Saturday, July 3, 2010
As the Garden Matures, So Goes the Gardener
The July garden is an aging garden. In places, the plants are wrinkled and browned at the tips for lack of rain. The early blooms are limp on the stems. The soil is cracked and parched. Some of the flowers are nipped and damaged by the deer. The grass is thinning. But, like an aging woman, a mature garden is a thing to behold. Now in July, the rough and ready coneflowers make their sturdy appearance alongside the cheery rudbeckias and the phlox are emboldened by the bright, hot sun. The tomatoes ripen. The leaves of the basil grow rich and full. And for the gardener, the task of gardening becomes nothing more than clipping, watering, mowing (if the grass will grow) and untwirling the bindweed tendrils from around the stems of the hydrangeas.

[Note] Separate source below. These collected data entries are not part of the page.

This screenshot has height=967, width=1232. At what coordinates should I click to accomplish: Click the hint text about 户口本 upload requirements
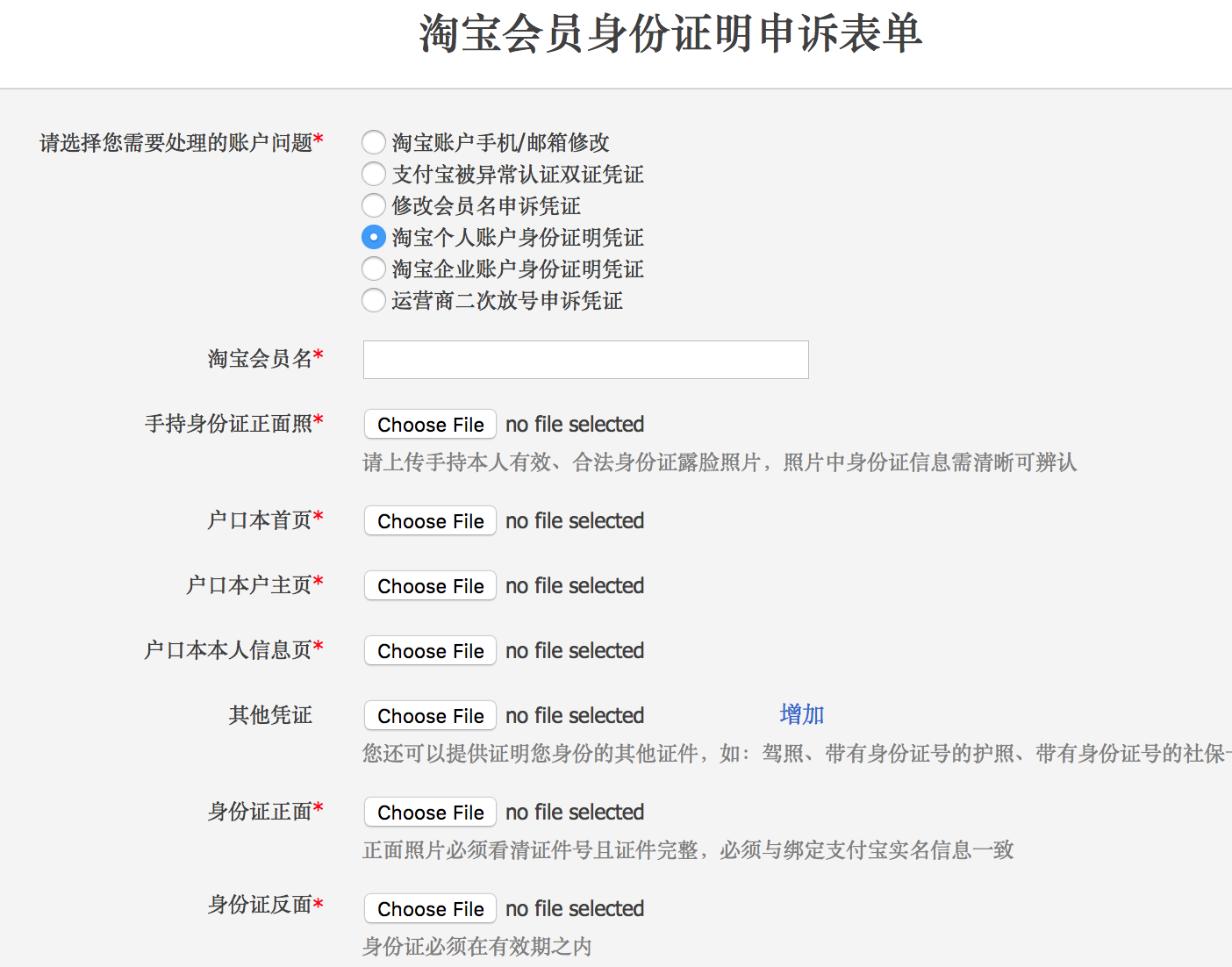click(721, 462)
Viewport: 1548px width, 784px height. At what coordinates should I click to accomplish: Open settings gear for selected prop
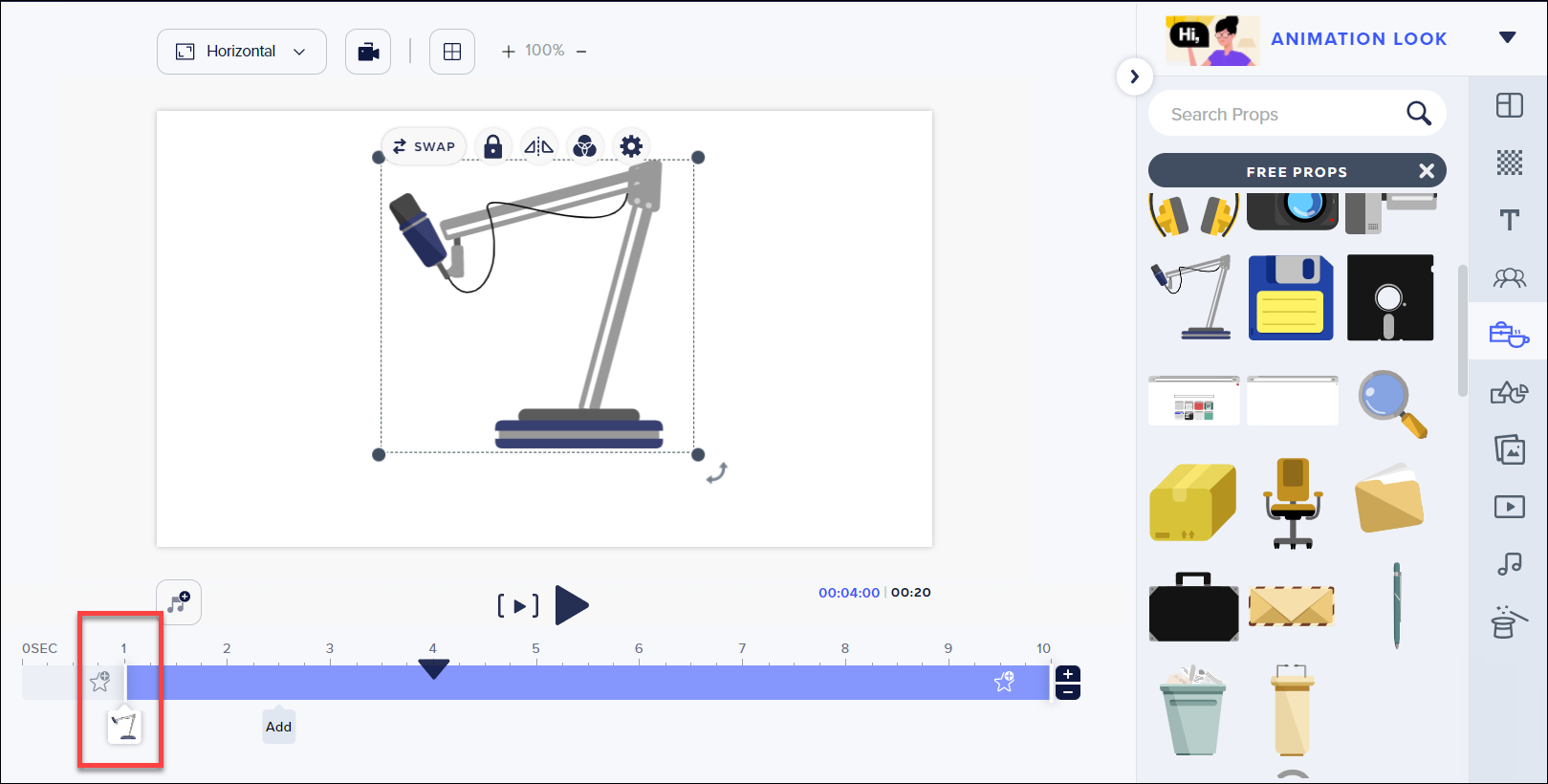[631, 146]
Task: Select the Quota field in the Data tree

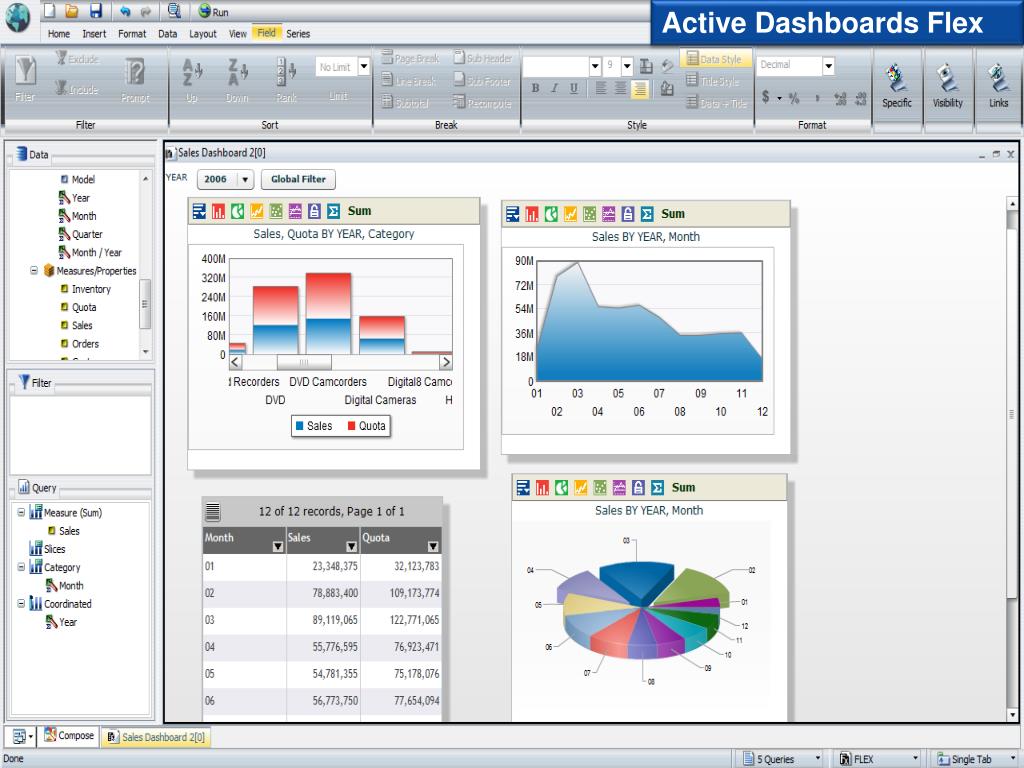Action: [x=84, y=307]
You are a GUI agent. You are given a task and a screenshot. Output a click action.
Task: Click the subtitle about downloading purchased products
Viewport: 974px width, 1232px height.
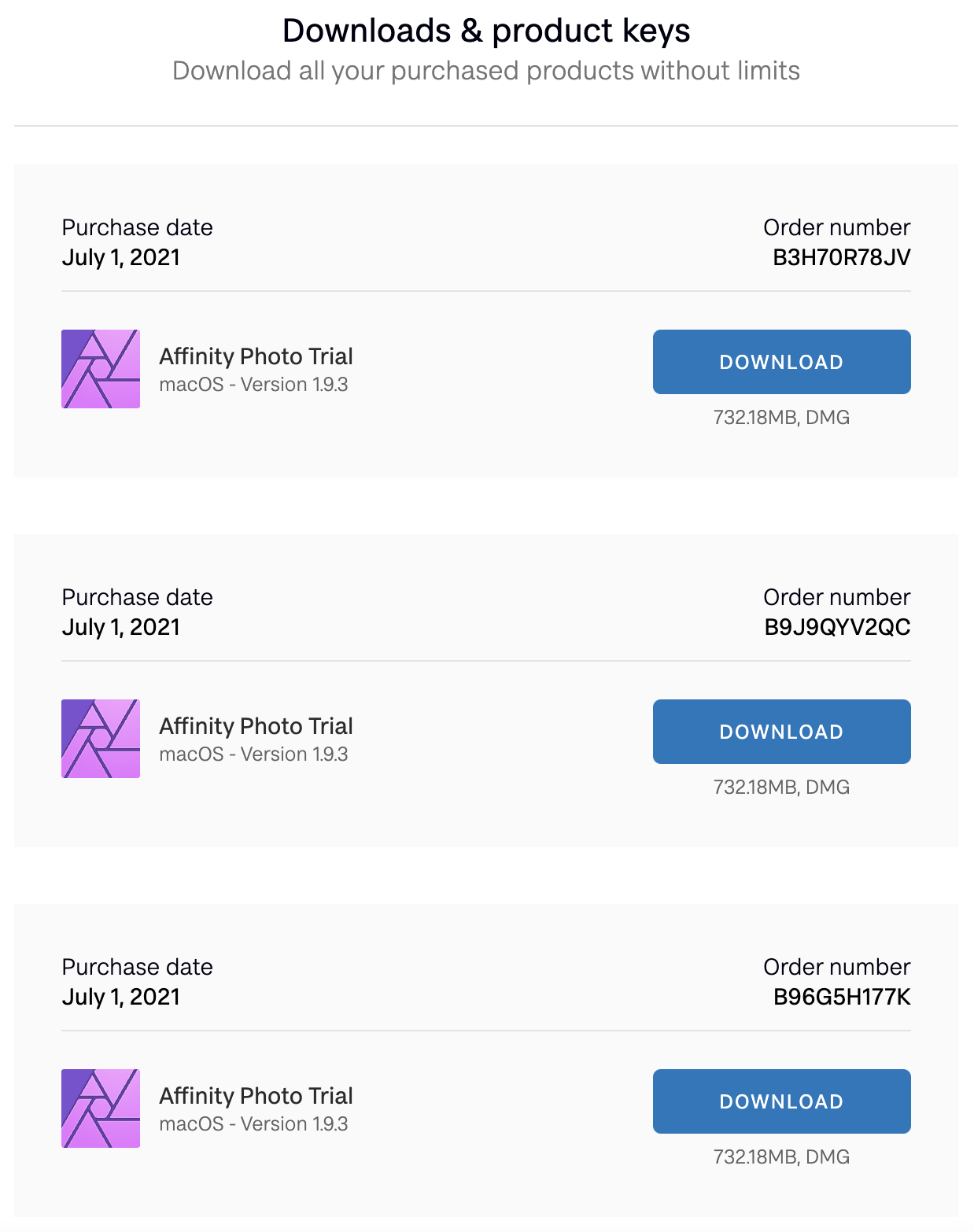[x=486, y=72]
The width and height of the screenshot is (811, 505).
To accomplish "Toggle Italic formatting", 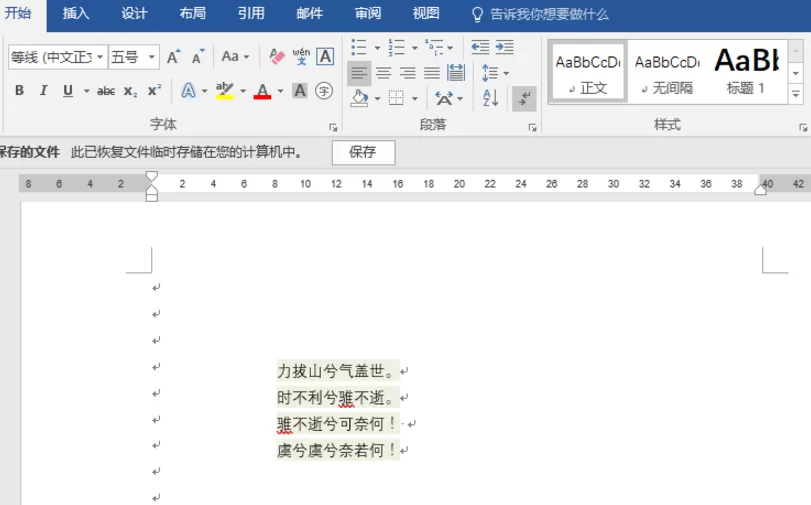I will coord(43,91).
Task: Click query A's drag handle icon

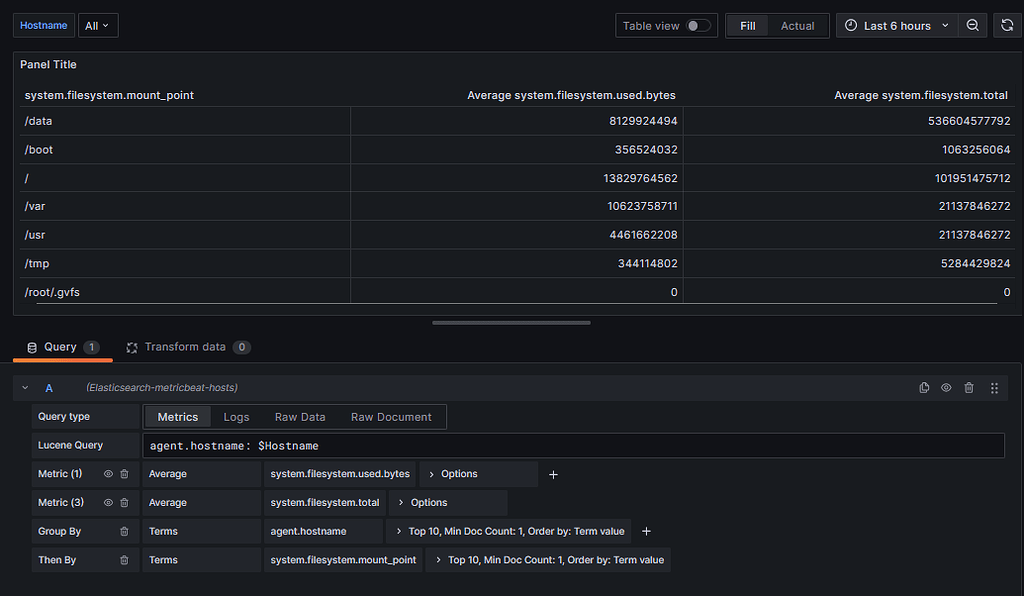Action: (992, 387)
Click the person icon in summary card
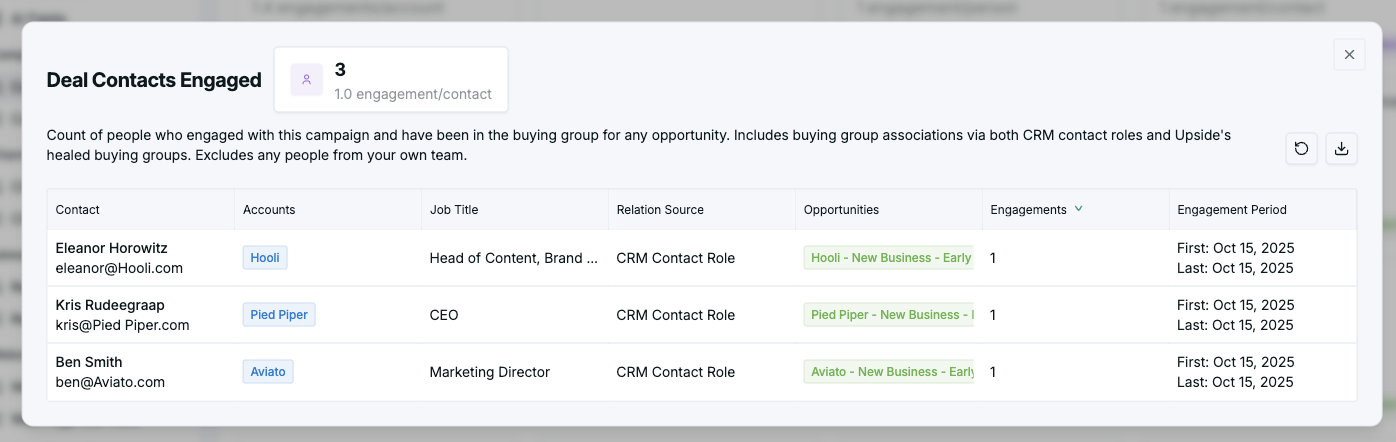Viewport: 1396px width, 442px height. 307,80
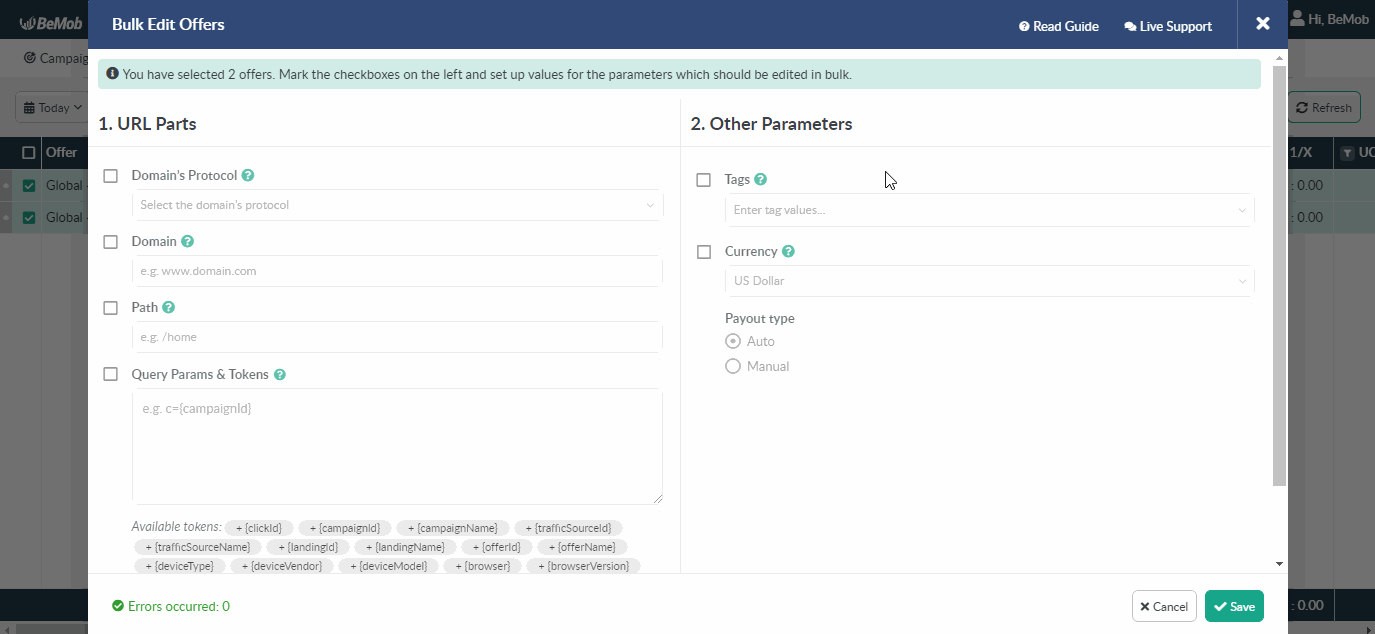Click the Read Guide link
1375x634 pixels.
[1058, 26]
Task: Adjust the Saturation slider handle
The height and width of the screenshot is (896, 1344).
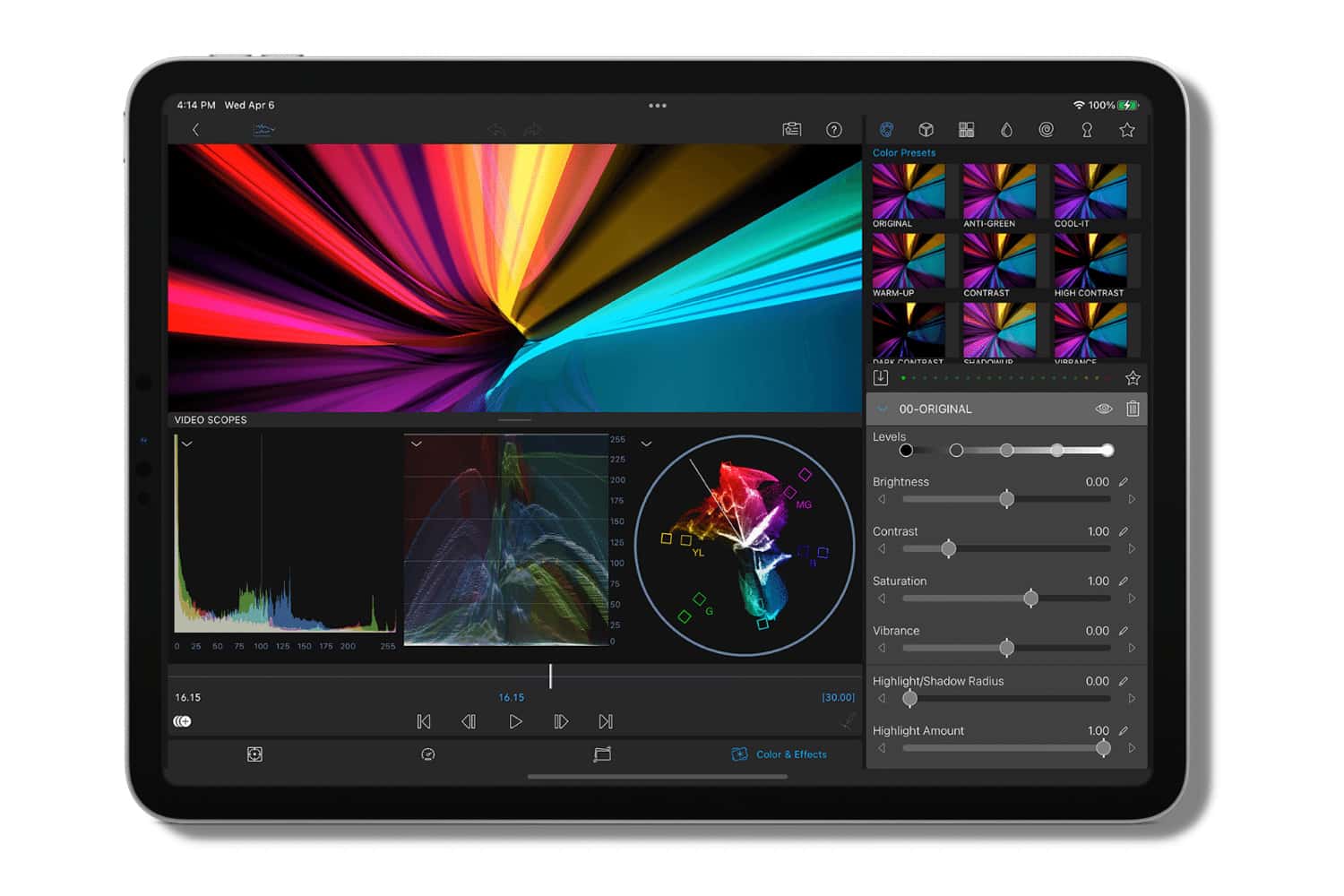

And so with little to do in the garden, it is appropriate that I choose July to advance myself into the world of the old woman. Next Friday, to hedge my bets against ovarian cancer, I'm going to have the last of my reproductive organs removed. My ovaries will be snipped and removed through tiny laparoscopic incisions. The urgency to do this presented itself a week or so ago, when doctors discovered that a few ovarian cysts were producing whooping levels of estrogen--not a good thing for a survivor of an estrogen-receptive breast cancer. The irony is I'm young again these past few weeks, since I'm hopped up on estrogen. I'm feeling remarkably well. My hair is thicker and more manageable. My skin is soft and clear. I'm sleeping through the night. I have gobs of energy. Nothing aches. This morning, I slept in until almost 10--something I haven't done since before Claire was born.
So I'll age like a garden in one season. Lush and lovely one moment. Mature and fading the next. The doctors call it surgical menopause and they use phrases like "dramatic" to describe my symptoms. I have no idea what that means but I wonder if instead of hot flashes, I'll experience something more incendiary? The other symptoms are simply too gruesome to talk about in polite company. But the upshot is this, I'm certain to be a sagging, flatulent, bone weakened, ornery, sleep-deprived old hag by the end of the month.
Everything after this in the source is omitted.